Brett Bellemore (born June 25, 1988) is a Canadian former professional ice hockey defenceman who most recently played with Esbjerg Energy in the Metal Ligaen (DEN). He previously played in the National Hockey League (NHL) for the Carolina Hurricanes. Bellemore was selected in the 6th round, 162nd overall, by the Hurricanes in the 2007 NHL Entry Draft.

Playing career
Bellemore played major junior with the Plymouth Whalers in the Ontario Hockey League before he was signed to a three-year entry level contract with the Hurricanes on May 15, 2008.

On July 8, 2011, Bellemore signed a two-year, two-way contract with the Carolina Hurricanes.
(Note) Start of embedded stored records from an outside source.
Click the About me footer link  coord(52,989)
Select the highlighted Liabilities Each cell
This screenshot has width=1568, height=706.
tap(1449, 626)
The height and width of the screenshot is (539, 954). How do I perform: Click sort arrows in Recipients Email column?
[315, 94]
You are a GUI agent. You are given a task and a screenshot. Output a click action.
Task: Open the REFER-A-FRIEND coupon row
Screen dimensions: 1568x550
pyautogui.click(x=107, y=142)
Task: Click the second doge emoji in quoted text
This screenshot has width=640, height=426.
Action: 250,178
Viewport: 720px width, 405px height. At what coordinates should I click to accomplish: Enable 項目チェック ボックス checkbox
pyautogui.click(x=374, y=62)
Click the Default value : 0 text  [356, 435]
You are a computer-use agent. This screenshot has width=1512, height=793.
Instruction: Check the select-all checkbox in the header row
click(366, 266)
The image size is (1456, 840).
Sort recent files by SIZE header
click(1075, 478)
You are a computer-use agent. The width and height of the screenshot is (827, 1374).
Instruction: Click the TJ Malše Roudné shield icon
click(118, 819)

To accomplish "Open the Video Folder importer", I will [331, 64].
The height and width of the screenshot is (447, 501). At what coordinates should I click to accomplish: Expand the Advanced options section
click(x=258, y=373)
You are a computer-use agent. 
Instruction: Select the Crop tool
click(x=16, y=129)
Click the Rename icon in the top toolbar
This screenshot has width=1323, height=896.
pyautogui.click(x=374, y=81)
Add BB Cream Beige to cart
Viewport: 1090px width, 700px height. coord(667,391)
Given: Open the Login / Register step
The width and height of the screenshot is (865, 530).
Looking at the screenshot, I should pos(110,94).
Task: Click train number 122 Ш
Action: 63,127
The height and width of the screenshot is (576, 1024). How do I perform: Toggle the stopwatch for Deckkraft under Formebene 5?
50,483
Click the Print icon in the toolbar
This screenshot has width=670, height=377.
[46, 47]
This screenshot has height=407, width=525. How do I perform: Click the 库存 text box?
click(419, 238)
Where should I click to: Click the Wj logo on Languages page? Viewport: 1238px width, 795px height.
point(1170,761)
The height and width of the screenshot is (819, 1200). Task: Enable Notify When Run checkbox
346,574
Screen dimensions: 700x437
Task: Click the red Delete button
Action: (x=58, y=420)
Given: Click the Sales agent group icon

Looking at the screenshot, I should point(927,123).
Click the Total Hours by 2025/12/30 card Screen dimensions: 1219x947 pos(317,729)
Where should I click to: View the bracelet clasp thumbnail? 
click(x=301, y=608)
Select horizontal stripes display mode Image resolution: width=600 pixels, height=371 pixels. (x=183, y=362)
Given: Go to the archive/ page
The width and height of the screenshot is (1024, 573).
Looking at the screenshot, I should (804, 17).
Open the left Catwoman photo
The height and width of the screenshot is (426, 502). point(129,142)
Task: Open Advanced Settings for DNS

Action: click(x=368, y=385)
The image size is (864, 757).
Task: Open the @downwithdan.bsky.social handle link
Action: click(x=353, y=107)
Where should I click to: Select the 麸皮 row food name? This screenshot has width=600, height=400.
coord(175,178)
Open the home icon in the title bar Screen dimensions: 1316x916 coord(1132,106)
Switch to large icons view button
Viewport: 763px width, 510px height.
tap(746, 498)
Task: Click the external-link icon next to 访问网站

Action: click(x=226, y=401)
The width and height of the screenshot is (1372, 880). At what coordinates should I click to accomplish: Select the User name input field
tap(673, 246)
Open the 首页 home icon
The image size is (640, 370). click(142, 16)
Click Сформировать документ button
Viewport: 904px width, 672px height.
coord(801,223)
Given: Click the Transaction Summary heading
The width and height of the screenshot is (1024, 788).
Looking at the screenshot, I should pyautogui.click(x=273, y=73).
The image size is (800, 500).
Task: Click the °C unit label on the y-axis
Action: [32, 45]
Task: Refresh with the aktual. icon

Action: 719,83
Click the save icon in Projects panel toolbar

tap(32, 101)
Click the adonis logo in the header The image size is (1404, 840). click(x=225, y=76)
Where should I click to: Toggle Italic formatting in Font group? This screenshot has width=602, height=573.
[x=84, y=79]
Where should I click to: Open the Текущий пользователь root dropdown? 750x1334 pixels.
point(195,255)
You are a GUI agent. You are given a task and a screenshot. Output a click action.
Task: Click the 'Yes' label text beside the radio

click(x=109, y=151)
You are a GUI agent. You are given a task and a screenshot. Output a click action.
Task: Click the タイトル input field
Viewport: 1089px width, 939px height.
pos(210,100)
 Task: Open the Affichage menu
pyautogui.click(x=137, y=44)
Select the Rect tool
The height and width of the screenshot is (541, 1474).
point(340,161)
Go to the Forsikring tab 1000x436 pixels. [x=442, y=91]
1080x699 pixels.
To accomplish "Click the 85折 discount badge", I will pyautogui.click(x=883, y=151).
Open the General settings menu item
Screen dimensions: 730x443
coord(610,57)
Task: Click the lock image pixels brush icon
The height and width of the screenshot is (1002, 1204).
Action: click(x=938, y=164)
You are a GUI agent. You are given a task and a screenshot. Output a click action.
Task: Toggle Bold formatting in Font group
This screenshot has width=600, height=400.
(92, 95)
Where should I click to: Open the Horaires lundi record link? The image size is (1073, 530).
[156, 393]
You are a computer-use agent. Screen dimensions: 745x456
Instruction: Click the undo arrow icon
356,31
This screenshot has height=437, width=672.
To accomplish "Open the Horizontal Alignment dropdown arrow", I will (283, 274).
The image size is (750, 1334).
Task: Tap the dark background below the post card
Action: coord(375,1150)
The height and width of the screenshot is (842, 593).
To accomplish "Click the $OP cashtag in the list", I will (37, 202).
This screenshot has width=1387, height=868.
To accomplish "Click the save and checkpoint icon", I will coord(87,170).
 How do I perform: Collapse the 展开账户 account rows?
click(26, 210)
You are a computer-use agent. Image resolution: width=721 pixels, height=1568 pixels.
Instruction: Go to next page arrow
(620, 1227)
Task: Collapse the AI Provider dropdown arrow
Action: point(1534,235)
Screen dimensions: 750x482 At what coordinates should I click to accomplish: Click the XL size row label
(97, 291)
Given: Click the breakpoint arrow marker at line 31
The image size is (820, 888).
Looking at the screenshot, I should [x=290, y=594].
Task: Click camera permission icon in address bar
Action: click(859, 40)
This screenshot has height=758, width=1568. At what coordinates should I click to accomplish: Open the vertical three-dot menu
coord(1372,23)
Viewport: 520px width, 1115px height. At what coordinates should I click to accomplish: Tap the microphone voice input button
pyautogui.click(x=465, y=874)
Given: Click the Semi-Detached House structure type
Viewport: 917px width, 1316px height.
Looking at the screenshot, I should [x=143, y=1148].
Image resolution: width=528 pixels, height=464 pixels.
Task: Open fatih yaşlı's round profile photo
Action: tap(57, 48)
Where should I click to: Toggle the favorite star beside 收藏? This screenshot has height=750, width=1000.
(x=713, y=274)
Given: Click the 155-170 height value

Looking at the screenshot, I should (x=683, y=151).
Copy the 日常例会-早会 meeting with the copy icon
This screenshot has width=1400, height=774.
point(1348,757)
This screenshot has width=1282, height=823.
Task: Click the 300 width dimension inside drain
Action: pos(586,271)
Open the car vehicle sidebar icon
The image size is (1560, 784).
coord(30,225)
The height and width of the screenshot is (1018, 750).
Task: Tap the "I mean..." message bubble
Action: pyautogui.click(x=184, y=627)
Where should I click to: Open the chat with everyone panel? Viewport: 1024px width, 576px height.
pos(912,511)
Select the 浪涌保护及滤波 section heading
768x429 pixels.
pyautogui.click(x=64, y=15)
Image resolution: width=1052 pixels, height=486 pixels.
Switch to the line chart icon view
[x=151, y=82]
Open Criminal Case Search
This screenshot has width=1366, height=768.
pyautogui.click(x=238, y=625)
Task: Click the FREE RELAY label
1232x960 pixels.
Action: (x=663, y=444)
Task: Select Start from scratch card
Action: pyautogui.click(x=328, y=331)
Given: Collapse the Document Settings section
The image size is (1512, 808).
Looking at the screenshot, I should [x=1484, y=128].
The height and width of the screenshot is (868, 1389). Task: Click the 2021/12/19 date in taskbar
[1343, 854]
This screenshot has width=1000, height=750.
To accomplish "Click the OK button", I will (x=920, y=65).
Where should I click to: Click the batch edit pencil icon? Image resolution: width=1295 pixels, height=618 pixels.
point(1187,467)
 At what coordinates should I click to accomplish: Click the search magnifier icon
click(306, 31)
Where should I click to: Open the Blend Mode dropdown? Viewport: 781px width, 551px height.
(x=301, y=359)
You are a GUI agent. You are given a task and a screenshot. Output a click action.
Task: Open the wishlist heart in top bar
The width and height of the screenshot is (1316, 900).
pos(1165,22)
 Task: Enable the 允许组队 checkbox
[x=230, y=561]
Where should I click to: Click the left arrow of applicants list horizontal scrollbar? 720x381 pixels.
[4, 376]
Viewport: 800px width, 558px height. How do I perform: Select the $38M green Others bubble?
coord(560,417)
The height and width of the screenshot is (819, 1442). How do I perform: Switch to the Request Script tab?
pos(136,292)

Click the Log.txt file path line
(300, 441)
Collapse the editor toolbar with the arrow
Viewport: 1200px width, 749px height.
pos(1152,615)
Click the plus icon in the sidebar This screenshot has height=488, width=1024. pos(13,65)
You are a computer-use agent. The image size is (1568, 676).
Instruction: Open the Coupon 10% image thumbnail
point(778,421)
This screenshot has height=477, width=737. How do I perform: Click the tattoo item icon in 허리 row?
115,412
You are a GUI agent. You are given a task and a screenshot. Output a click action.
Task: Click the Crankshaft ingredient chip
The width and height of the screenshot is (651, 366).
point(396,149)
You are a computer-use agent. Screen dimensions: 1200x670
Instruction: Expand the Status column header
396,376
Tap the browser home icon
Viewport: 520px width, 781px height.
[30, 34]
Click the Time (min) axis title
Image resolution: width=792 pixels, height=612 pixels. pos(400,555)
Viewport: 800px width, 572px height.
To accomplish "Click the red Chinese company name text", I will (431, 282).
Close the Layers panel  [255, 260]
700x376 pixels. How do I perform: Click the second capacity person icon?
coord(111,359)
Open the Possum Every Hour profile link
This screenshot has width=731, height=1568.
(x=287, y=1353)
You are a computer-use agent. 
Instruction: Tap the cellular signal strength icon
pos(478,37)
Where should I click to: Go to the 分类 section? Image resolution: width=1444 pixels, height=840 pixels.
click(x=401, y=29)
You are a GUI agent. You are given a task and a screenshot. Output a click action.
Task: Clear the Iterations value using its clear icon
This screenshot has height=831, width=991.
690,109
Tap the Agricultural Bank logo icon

The contract was worth $525,000 per year at the NHL level and $70,000 per year at the AHL level.

On June 28, 2013, Bellemore signed a one-year, two-way contract to remain with the Hurricanes.

After 6 seasons within the Hurricanes organization, Bellemore became a free agent. Unable to secure a contract, Bellemore began training with the New York Rangers after receiving a try-out to training camp on September 9, 2015. After his release from the Rangers pre-season roster, Bellemore agreed to a one-year AHL contract with the Providence Bruins, affiliate to the Boston Bruins on October 9, 2015.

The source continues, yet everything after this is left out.